Breast Feeding Shifts
In the late nineteenth century, bottle feeding became increasingly more common to avoid infant mortality in urban settings. However, in the twentieth century, these trends continued due to the scientific aspect of bottle feeding, as well as the fashion of the technique. By 1956, bottle feeding was the preferred method of feeding. Mothers chose to follow the elaborate methods that it entailed – creating formulas, sterilizing bottle caps, etc. - over the more natural technique. The rate of mothers’ breast feeding at one week of age had fallen to eighteen percent (previously at above eighty percent in the 1800’s). These numbers shocked the supporters of breast feeding, and seven women decided to join together to start a movement: the La Leche League. Between the seven founders of the La Leche League they had fifty-three children which had all been raised with natural methods. The group met habitually to discuss topics such as motherhood and breast feeding.

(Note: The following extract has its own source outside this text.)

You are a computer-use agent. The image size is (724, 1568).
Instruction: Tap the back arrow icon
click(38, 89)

The women believed that the new installations of science and feminism were destroying motherhood and that the social roles of women as mothers were being contested. The purpose of the League was to defend domesticity and natural mothering techniques, especially breast feeding. They wanted to bring mother and baby together again through breast feeding, and believed that it was an art that could not be compensated for by doctors or science. In 1958 the women published The Womanly Art of Breast Feeding, selling over two million copies. By 1980, the La Leche League claimed over 4,000 support groups in forty-eight countries.

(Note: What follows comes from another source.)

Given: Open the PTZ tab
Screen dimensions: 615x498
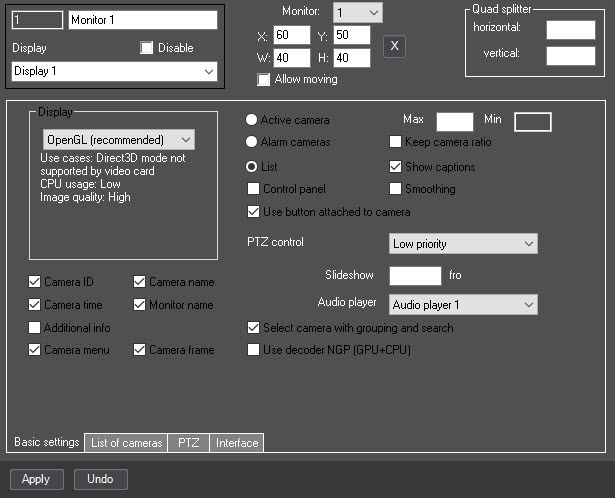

In the following years, motherhood was controlled more by experts than it was by motherly instinct. In order to create an appealing argument, the League highlighted the health benefits of breast feeding, such as aiding in getting into shape after pregnancy, helping to avoid breast cancer, and providing a natural form of birth control. These benefits attracted mothers who questioned scientific motherhood and “experts” in the realm of child rearing. Because the group was considered radical, meetings were held regularly in order to provide the members with support to remain firm in their beliefs. The incidence of breast feeding by new mothers grew from twenty percent to sixty percent from the mid 1950’s to the 1980’s. It is believed that the “hippie movement” helped people to embrace the natural aspect that the La Leche League encouraged.
During the late 1950’s, doctors were to prescribe breast feeding or bottle feeding plans, and Dr. Spock’s 1946 manual enforced this, suggesting that the two methods were equally acceptable. However, within his following revisions, it became clear that Dr. Spock favored breast feeding. Reasoning behind his support, though, changed over the years. Initially, Spock argued that the main focus of breast feeding was for nutrition, but soon changed his focus to that of mother-baby bonding. Although his 1968 revision featured a page reassuring readers that bottle feeding was still acceptable, he never supported it in terms of bonding, and no further words of encouragement were ever expressed. To further support his increasing backing for breast feeding, he spent more time on the subject; his first edition featured fourteen pages on breast feeding, while his final ninth edition featured forty-five.